>>>

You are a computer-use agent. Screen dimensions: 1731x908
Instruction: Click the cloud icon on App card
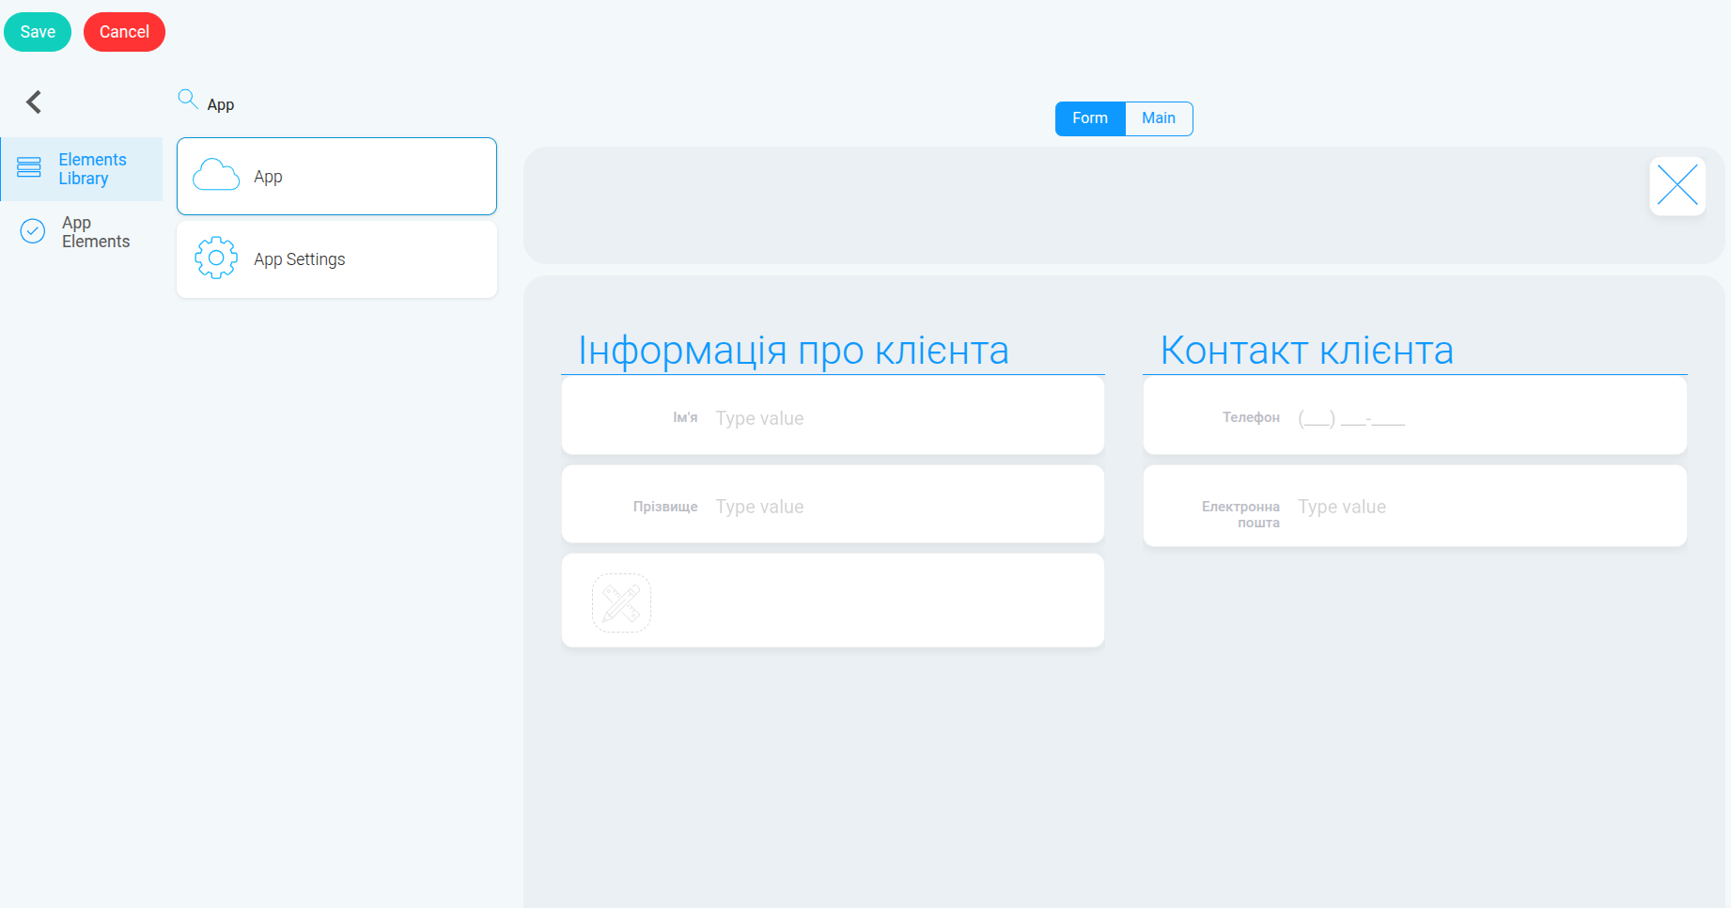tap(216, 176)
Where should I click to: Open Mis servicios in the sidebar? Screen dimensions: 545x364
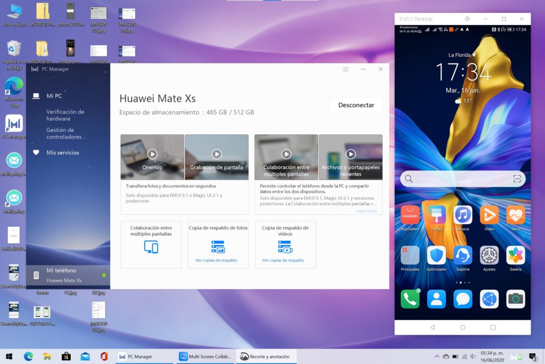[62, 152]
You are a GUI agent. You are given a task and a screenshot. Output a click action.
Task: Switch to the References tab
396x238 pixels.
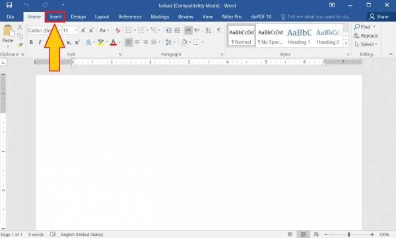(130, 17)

<<<

**What the task asks**: A word-for-word copy of the lines from the one containing "You are a GUI" through the last line of the records is what is wanted, without pictures and without any other line.

**Solution to the exercise**:
You are a GUI agent. You are given a task and a screenshot. Output a click action.
Task: Switch to the References tab
396x238 pixels.
(130, 17)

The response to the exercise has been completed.